Activity
Excluding every picture, print exactly the lines from the one containing "Task: Open the table filter settings icon" through the end of the material below, both ends included.
————
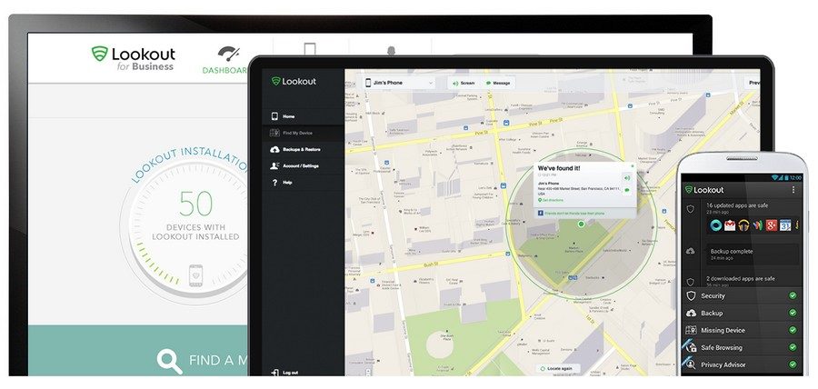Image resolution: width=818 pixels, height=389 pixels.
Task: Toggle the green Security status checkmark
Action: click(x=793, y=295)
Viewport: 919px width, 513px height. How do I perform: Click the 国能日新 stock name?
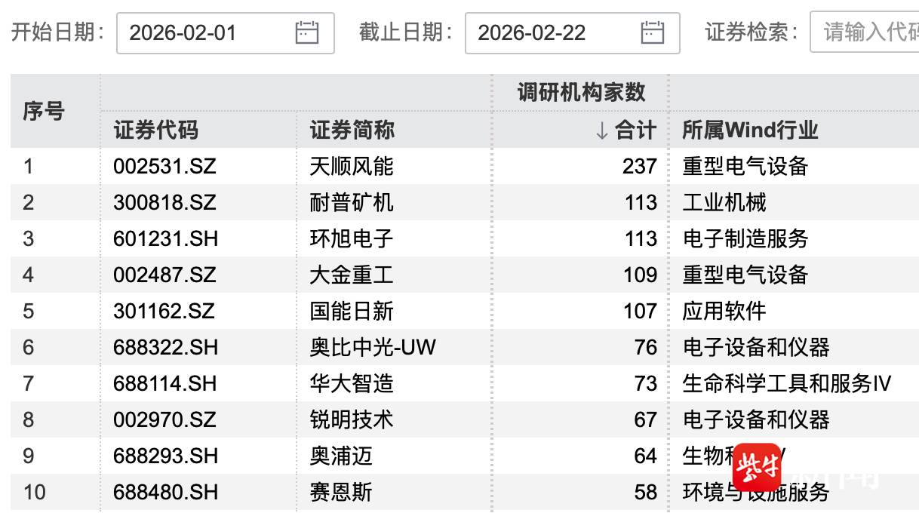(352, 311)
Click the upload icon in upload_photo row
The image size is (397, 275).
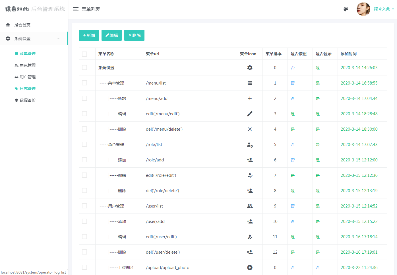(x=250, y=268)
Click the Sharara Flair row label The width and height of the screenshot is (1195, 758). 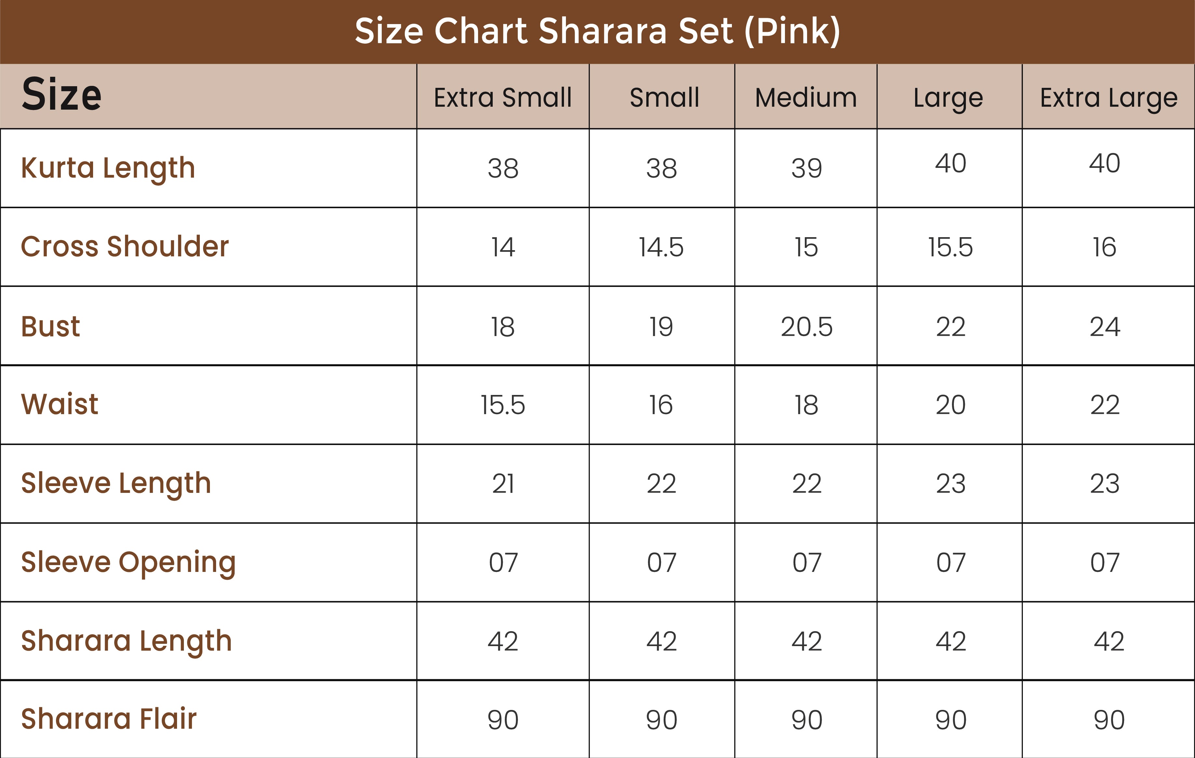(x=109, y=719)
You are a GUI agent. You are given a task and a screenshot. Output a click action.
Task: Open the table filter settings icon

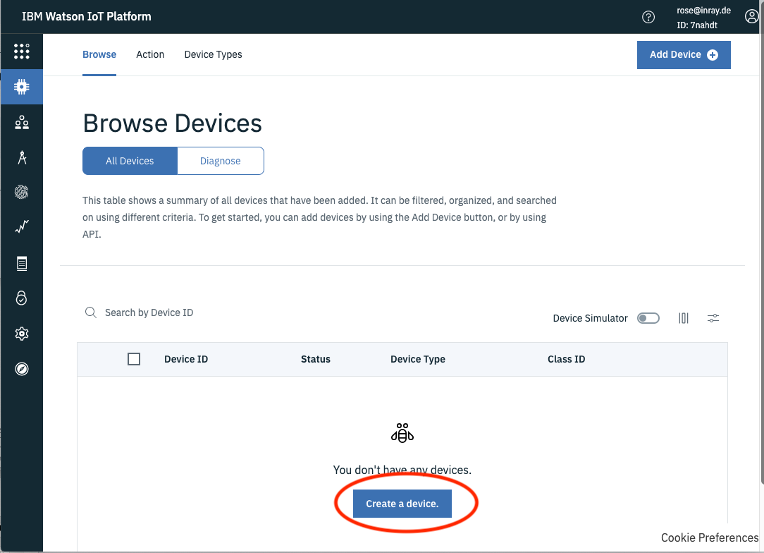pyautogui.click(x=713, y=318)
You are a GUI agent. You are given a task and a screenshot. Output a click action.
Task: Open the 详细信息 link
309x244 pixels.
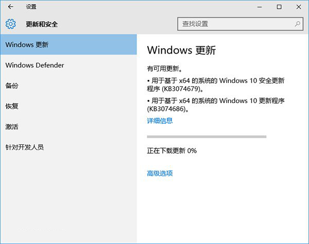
————
Final answer
Task: Open the table filter settings icon

pyautogui.click(x=713, y=318)
You are a GUI agent. You are given a task and a screenshot. Output a click action.
Task: Open the 详细信息 link
309x244 pixels.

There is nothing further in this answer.